To my delight, the path stays rideable, not too stony and not too narrow, as it cuts through corn fields and along the top edges of low terraces. At a small homestead I stop. The path goes on, but I decide to turn around. The adventures waiting ahead will have to wait a little longer.

The house that I have stopped behind is built into the side of a hill. Its corrugated metal roof, scattered with large stones to weigh it down, does not rise above my knees. As I look out over this roof to the valley, taking in the scene, a goat trips lightly across the metal to greet me. Regarding me quizzically for a moment, it puts its head down to sniff my bike seat. Two girls come out of their house and peek shyly around a corner. They want to see the stranger, too, but are not as bold as the goat. I try to take a picture of them, but they duck, giggling, behind the house every time I aim the camera their way. Soon one of them appears with what must be a mobile phone. She holds it up, aimed my way as if using it to take a picture. Two can play the photo game, I guess.

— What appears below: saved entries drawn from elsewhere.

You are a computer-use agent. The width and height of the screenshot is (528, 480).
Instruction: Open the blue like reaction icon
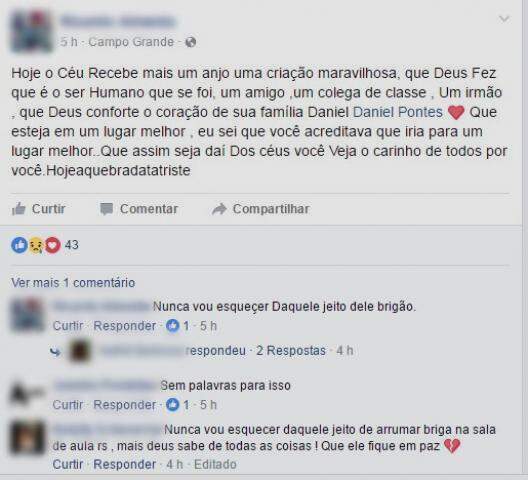click(19, 245)
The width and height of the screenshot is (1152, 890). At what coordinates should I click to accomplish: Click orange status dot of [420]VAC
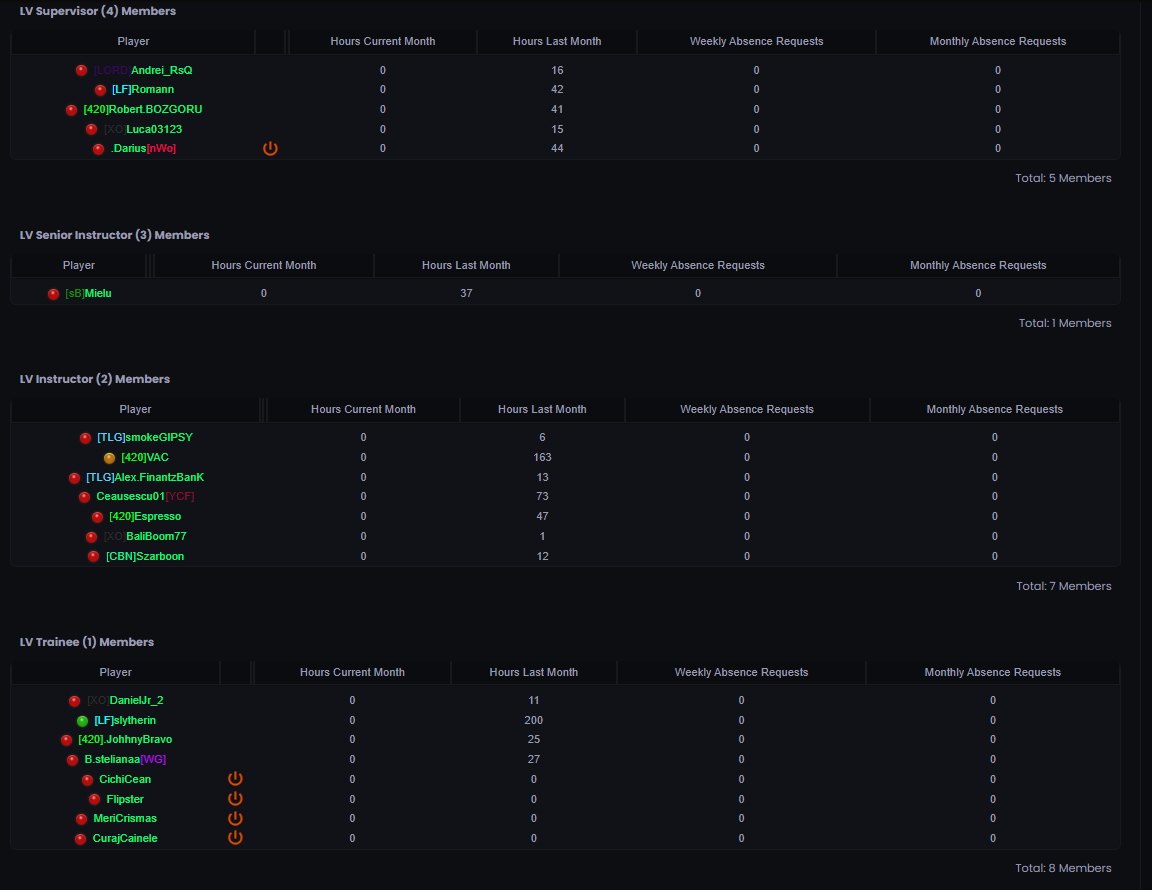pos(109,458)
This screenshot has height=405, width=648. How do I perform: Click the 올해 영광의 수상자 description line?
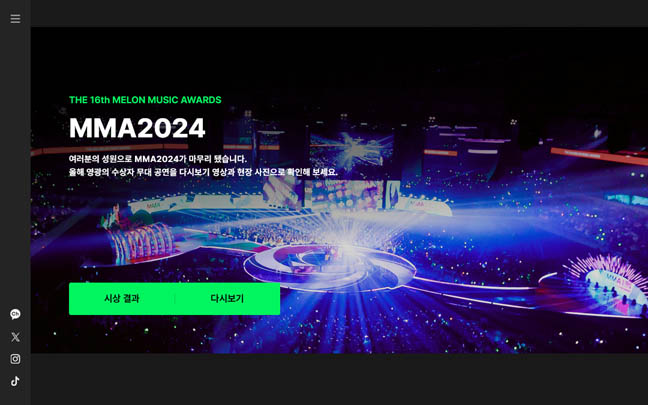(x=203, y=172)
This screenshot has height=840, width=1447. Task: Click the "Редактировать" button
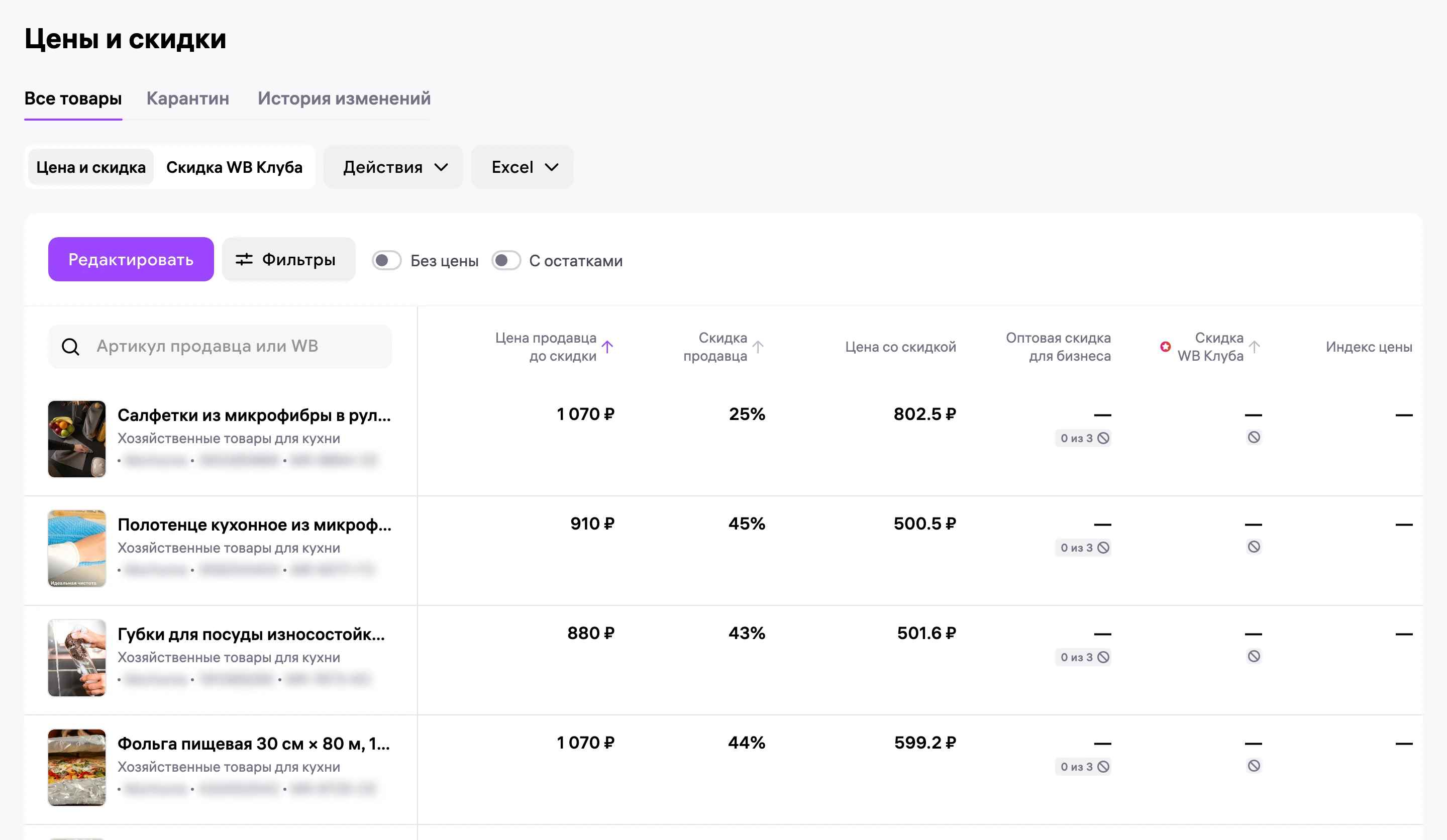click(131, 260)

Finally I'm ready to go. I ride toward them, and they run. Retracing the path, I push my bike up the slope where I met the donkey, navigate the corner with the jutting rocks, and, back on the paved road, whiz down the circular bowl into the green stream valley. At last I come to the bridge over the stream where I had made my decision to press on into adventure rather than cut back to the highway. The mini-Jeep is still there in the middle of a shallow pool, gleaming and clean, though neither the man who was washing it nor the boys watching him are anywhere in sight. I take the road that I hope will lead me back to the Karakoram Highway.

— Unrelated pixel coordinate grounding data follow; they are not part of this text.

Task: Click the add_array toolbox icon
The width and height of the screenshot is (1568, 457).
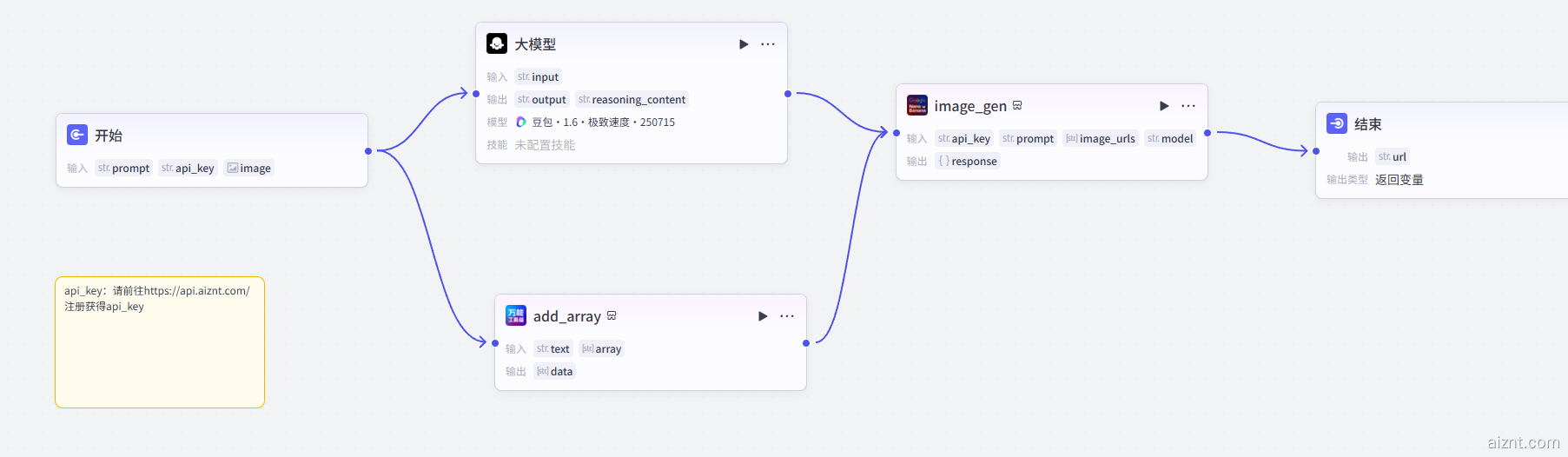Action: pyautogui.click(x=516, y=315)
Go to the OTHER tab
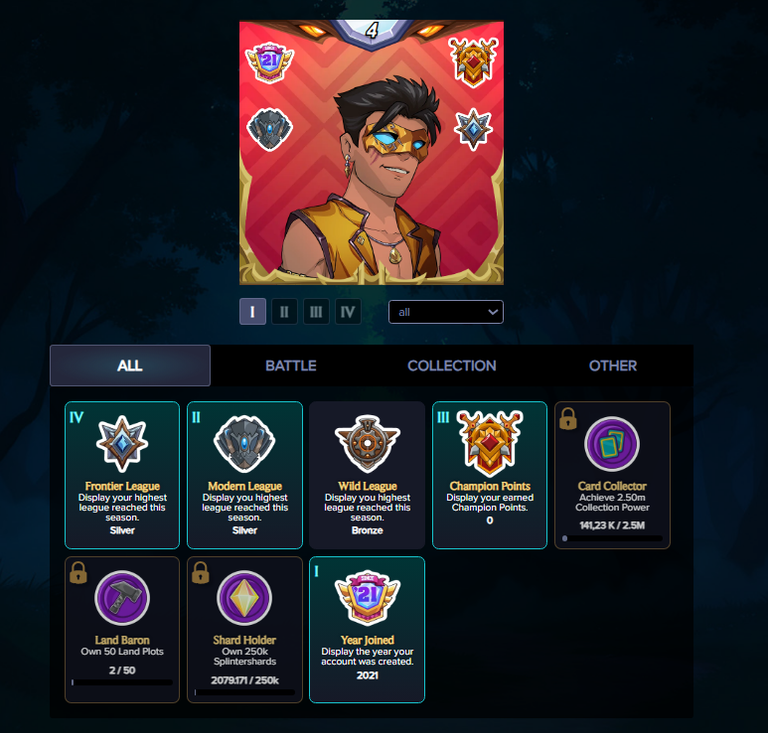Viewport: 768px width, 733px height. 613,366
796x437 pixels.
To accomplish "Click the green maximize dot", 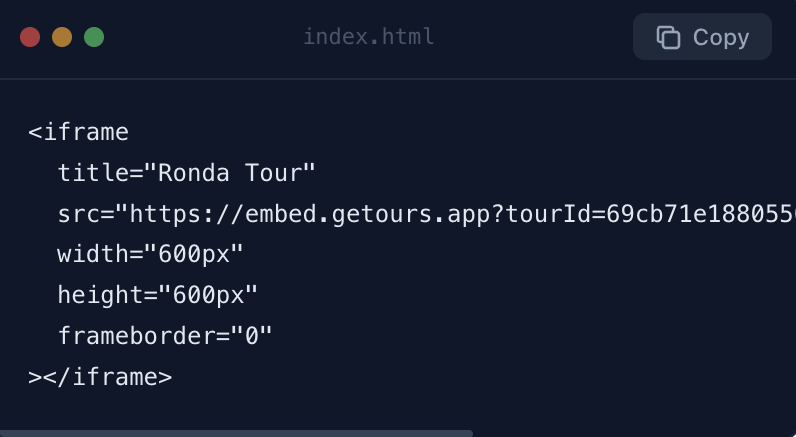I will [x=94, y=37].
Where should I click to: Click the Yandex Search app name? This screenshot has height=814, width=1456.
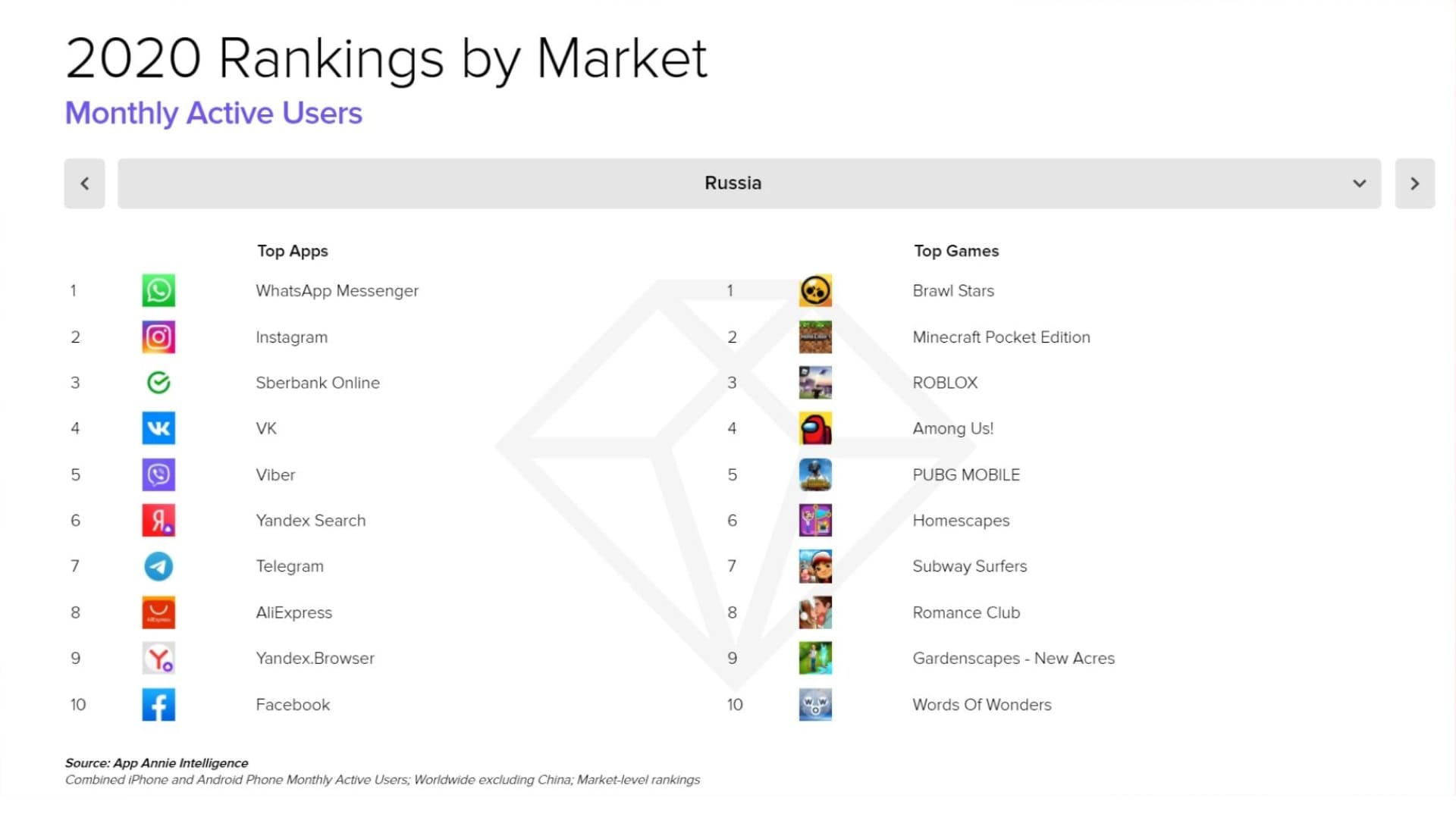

After that it is a much less eventful ride. I have explored long enough that I am not sure if I can get back home by my six o'clock goal. Putting my head down, I concentrate on going fast rather than on looking around me. I do stop for a few more photos in a small town, though, when I come across a camel being led down the road toward me. Two young boys guide it. They have piled a large bundle of long grass on its back. Camels are quite unusual here; everyone along the road stops to watch as it passes. When the load of grass starts to slip, the younger boy climbs on top and leans to the other side to balance things out.

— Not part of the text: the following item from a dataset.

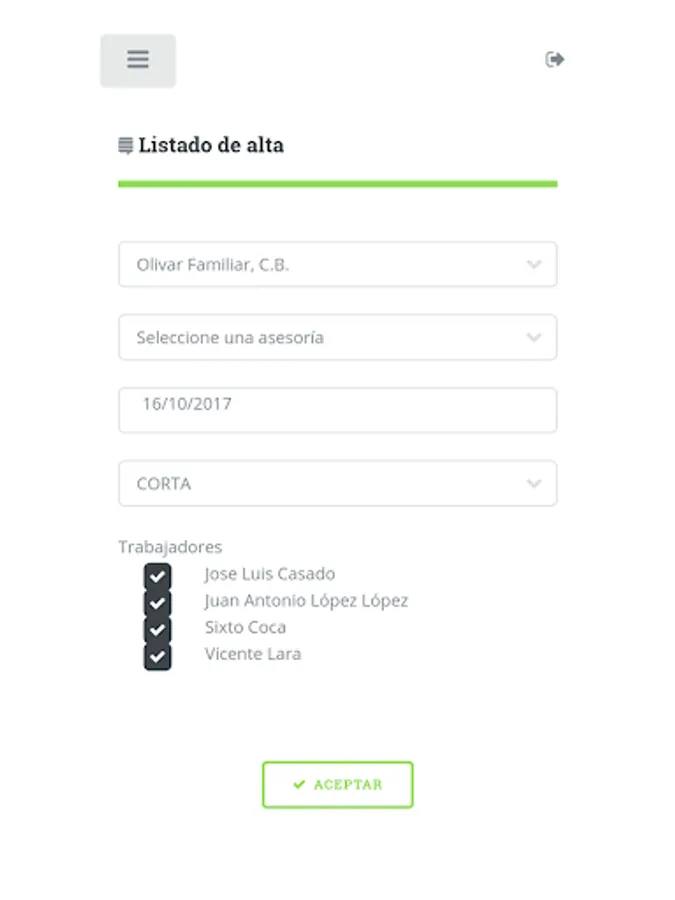Open the Olivar Familiar, C.B. dropdown
The width and height of the screenshot is (675, 900).
coord(338,264)
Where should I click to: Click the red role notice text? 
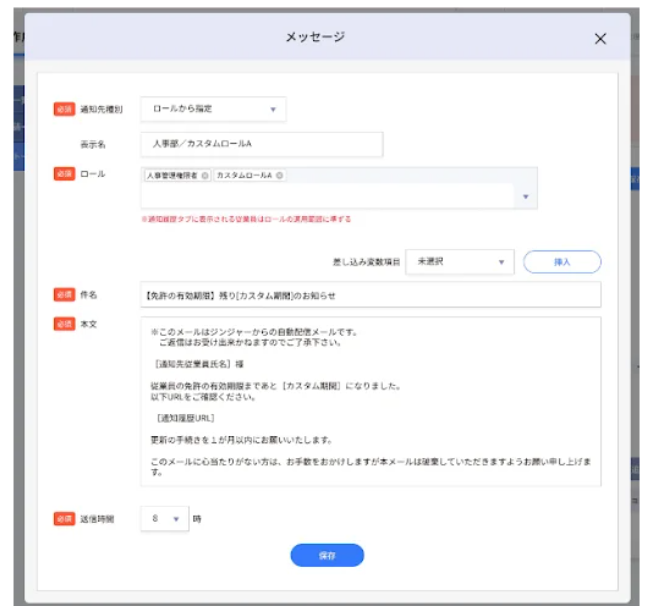[x=246, y=219]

Soon I do indeed come out to the highway that I sought, in the middle of a bustling small town that I am going to call Calendarabad, for that is what it sounded like the man said when I asked him where I was. (I would not think of asking a woman any such questions, if there were any to be found in such a public and busy place, since a strange man forcing interaction with a woman would be quite unwelcome, and besides the odds are much slimmer that a woman would be educated and thus know a little English.) Seeing some vegetable stands with better-looking produce than we usually get in Ghazikot, I fill my backpack with tomatoes and potatoes and cilantro and ginger, all the while the center of a small throng of boys curious to follow this stranger around.
Now it is really time to be heading home. Dodging slow trucks and oncoming mini-buses, I bike the four miles to Mansehra smiling at the full adventures of today's ride. Stopping at the store where I always stop to get a post-ride 7-Up, I see the shopkeeper looking tired.
"Long day?" I ask him.
He nods. "How are you?" he asks.
"Yesterday was not so good," I say, "but today I have had a good ride on my bicycle, and so I am happy."